- 4-8 oz fettuccine or linguine
- 10 tbsp butter, divided (I know, but I’ve tried it with less and it’s just not the same)
- 8 oz fresh, sliced mushrooms
- 2 garlic cloves, minced
- 3 oz cream cheese, cut into small pieces
- 2 tbsp fresh parsley, chopped
- 1 tbsp fresh basil, chopped (you can use dried herbs if that’s all you have)
- 2/3 cup boiling water (from your noodle pot)
- 1 lb cooked shrimp (feel free to buy frozen-gasp!)
Boil and salt a large pot of water and cook your pasta. I usually only use about half of an 8 oz box, preferring fewer noodles.

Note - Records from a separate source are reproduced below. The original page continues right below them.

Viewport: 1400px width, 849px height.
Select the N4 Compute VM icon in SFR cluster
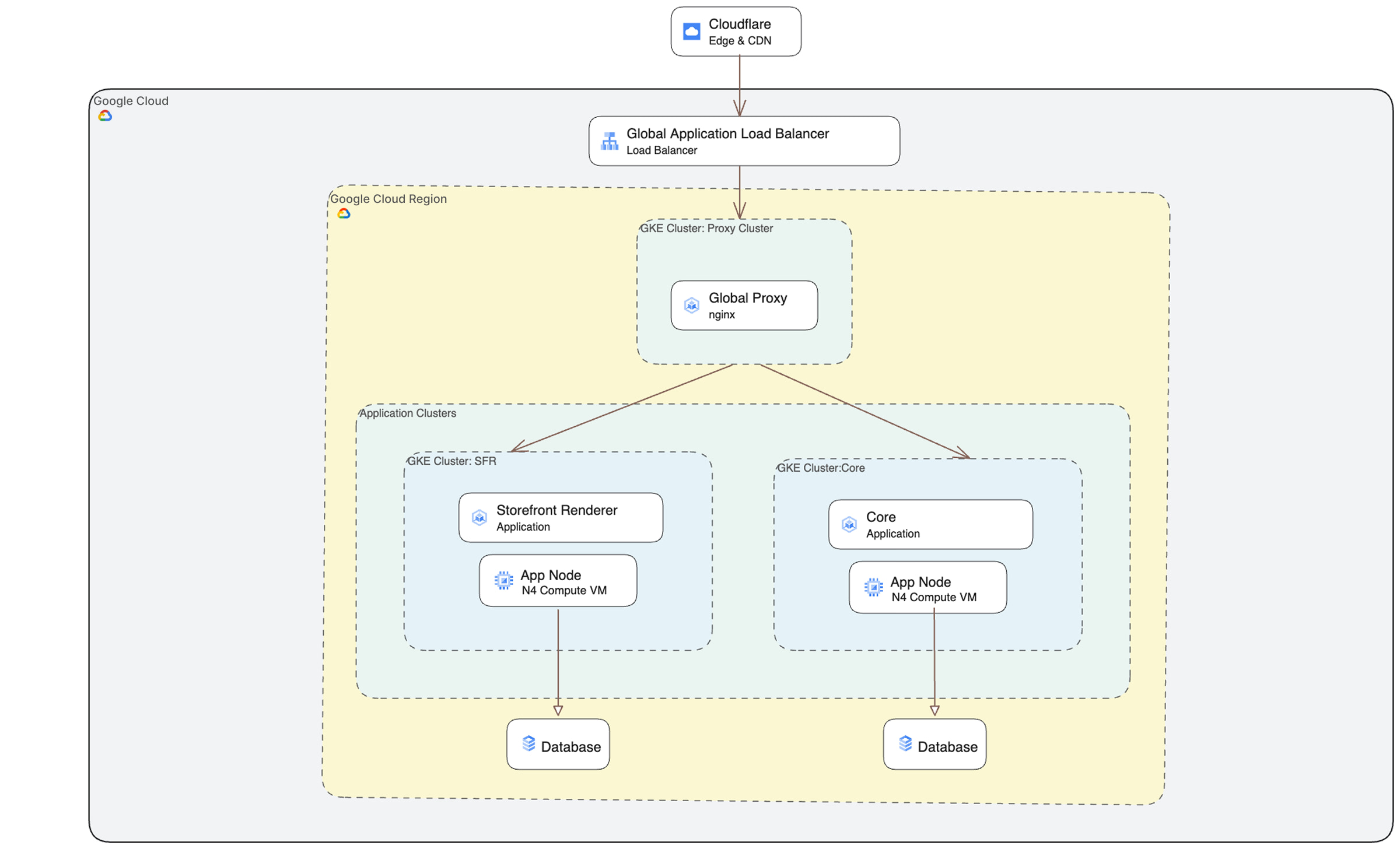[502, 580]
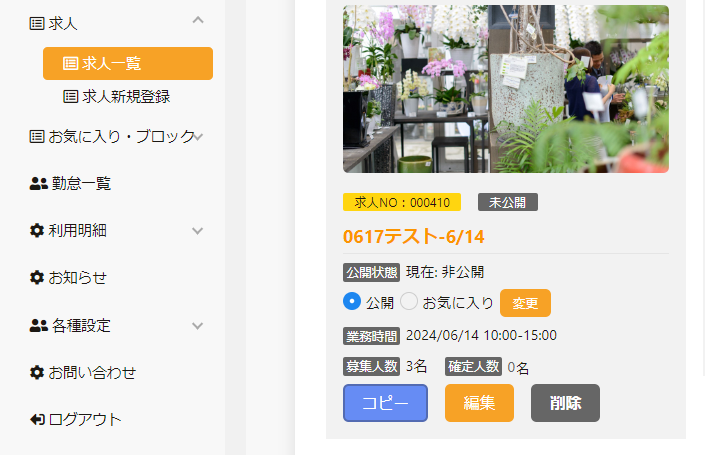The image size is (705, 455).
Task: Click the logout arrow icon
Action: tap(37, 419)
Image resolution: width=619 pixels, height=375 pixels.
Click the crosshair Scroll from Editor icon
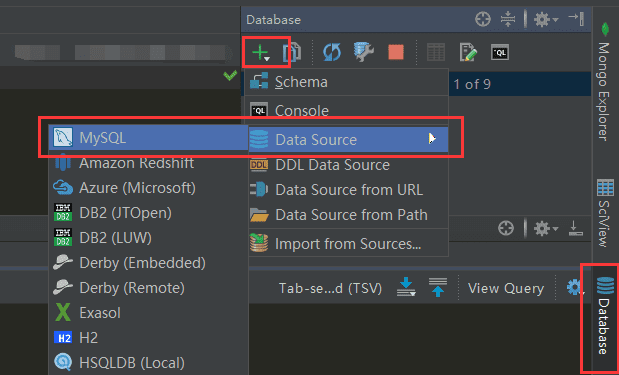[x=483, y=19]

While your pasta is cooking, cook your shrimp if necessary and reserve. If your shrimp are pre-cooked and frozen, quickly thaw them under running water.
In a large skillet melt 2 tbsp of butter over medium heat and saute mushrooms until soft and brown. Season with salt and pepper.
Reserve cooked mushrooms and melt remaining butter in the skillet. Add minced garlic, cream cheese, and herbs. At this point, I generally feel like something has gone terribly wrong. The cream cheese doesn’t really melt and starts to look almost curdled, don’t worry about it! It will all smooth out and be wonderful when we add the water. I promise.
Simmer cream cheese mixture until well blended. Get a scoop of boiling pasta water from your noodle pot and mix it in, stirring quickly to smooth out the sauce.
Keep sauce hot and add shrimp and mushrooms, mix well and simmer (stirring often) until everything is hot and thickened, about 10 minutes-you wont ruin this sauce by accidentally boiling it so don’t worry.
Toss sauce with cooked noodles and serve.